Rated: PG 15+ (high level language [f-bombs present throughout], marriage breakdowns, family strife, Hollywood chaos)

What have you read lately that was fun, light and/or delicious?

About Kellie Purcill

lives way on the other side of the planet in her native Australia and gives thanks for the internet regularly. She loves books, her boys, panna cotta, collecting words, being a redhead and not putting things in order of importance when listing items. She credits writing as a major contributing factor to surviving her life with sanity mostly intact, though her (in)sanity level is subject to change without warning.
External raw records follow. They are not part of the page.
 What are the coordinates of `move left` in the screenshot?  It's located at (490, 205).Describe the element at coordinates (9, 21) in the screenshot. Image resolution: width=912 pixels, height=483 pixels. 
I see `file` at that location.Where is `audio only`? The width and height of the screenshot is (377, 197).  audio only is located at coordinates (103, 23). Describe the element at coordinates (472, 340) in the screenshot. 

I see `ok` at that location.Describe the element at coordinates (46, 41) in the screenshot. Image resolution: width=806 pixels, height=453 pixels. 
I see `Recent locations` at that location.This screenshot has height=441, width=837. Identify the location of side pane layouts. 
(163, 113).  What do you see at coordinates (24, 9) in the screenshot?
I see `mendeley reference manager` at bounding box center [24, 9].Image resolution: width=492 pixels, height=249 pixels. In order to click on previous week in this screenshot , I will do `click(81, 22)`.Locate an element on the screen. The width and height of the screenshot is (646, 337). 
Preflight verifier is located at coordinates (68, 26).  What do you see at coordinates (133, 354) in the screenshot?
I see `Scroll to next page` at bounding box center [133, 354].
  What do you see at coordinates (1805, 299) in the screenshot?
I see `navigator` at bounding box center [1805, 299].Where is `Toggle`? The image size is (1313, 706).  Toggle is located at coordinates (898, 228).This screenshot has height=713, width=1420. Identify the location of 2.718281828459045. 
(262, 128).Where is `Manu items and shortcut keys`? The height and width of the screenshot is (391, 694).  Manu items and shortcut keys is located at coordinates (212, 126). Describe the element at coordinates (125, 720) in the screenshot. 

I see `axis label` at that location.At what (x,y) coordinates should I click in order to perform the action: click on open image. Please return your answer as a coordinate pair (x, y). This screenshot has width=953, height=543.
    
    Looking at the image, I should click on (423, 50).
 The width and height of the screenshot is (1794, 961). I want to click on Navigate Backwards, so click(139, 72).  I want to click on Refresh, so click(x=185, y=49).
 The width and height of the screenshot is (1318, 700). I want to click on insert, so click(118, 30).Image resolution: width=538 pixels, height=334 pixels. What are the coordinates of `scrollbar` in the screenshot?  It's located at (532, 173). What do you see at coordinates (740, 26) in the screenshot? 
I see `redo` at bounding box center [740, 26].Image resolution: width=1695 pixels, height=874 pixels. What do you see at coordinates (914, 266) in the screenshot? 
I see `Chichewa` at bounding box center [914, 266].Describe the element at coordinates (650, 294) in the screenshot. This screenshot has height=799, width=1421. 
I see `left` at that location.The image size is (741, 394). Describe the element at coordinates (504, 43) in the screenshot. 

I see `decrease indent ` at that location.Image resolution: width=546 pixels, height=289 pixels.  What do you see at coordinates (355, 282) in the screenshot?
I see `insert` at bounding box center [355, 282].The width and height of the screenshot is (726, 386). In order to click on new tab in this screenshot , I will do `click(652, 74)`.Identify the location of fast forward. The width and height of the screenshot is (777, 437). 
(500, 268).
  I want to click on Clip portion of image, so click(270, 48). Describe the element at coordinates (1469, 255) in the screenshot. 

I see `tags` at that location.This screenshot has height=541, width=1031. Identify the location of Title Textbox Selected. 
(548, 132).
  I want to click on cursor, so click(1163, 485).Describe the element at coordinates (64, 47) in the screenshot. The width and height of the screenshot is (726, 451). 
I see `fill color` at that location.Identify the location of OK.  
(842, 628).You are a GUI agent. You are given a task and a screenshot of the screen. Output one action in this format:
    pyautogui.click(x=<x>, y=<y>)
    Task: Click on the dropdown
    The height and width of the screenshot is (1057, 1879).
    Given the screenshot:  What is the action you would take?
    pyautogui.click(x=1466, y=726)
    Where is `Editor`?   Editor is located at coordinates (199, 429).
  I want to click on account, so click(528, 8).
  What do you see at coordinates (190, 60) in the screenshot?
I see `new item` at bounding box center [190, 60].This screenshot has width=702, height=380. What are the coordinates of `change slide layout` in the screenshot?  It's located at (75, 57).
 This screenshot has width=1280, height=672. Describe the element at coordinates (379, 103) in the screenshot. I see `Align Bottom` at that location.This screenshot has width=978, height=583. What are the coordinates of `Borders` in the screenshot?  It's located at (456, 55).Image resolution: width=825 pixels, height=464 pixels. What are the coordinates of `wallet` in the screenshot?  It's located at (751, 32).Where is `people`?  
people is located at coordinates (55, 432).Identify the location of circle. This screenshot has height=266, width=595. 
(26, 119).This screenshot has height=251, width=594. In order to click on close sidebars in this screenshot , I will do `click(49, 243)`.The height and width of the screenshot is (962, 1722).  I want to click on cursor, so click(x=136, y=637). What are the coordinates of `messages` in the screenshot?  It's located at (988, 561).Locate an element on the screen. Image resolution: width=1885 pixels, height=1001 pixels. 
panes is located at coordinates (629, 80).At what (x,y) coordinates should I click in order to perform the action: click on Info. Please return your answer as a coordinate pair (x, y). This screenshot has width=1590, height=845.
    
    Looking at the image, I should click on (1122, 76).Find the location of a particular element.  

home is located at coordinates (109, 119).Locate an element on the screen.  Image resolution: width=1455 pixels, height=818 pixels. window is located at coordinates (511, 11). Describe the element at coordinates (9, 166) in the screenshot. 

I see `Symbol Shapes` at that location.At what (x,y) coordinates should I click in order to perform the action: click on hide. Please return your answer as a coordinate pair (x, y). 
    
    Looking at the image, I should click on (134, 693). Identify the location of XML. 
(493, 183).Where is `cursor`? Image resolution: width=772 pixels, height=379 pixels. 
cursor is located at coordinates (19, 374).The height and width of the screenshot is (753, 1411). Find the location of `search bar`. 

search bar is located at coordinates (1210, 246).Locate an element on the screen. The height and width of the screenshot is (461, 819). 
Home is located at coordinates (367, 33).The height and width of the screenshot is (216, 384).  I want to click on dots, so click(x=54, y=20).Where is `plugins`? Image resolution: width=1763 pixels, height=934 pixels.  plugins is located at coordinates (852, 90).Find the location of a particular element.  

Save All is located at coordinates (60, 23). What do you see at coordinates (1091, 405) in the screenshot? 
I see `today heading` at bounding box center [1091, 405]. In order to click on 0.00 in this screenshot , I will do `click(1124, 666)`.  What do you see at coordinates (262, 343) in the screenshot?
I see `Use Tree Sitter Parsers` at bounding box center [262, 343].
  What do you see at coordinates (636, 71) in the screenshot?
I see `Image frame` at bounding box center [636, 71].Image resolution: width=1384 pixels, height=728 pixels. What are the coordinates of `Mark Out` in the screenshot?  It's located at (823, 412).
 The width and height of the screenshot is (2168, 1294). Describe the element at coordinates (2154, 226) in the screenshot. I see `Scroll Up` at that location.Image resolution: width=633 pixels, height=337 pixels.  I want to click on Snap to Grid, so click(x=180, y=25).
5 thoughts on “Mental Fairy Floss”

  1. Kelli, I loved Beautiful Ruins too! I heard Jess Walters in a lecture in Portland last month and he was as dazzling as his book–warm, gracious, hilarious. (I even got my photo with him–shameless, I know.) The only downfall of this book was, for me, the language. I am not a prude at all but I found the language to be more of a "hard R" rating–f- bombs galore, very crass sexual references, etc. Don't get me wrong, I loved the story, but found it hard to recommend to even my "heathen" friends. 🙂

    Was I overreacting? I'm asking sincerely, bc I'd love to tell more people to read it–it's perfect for summer. And thx for the review–the book was refreshing and original, such fun!

    Reply
  2. Jennifer, thank you, and you're absolutely right about the language – it was a drafting error and typo on my part (the post is now amended).

    I have to plead ignorance on the R-rating scale: I've just realised (after your comment) that what is rated R in the USA is normally given an M or MA rating here in Australia.

    I'm glad to find another fan of Beautiful Ruins, and I'm glad at least one of us got to hear Jess in person (and a photo? I'm jealous!)

    Reply
  3. Wait, Jess is a man? Somehow I missed that point! I just loved Beautiful Ruins. I don't normally feel in the mood for fiction but sometimes it just feels so good to be sucked into a book. I read an entire book called A Hundrend Summers on the airplane last month and it was delicious.

    Reply
  4. Sounds interesting. I'm glad you're filling your brain with some fluff before it gets weighed down again. 🙂 Winter is good for that kind of thing.

    Reply
  5. Oh, I loved Beautiful Ruins. I didn't mind the language or anything one bit, because I am depraved and probably Hell-bound. It was gorgeous. I especially loved the interview at the end where he talked about writing it for ten million years. It gave me hope.
    I Just finished The Truth About the Harry Quebert Affair and, while it was in no way the beauty that Ruins was, it was a fun read, too. But also with the switching chronology.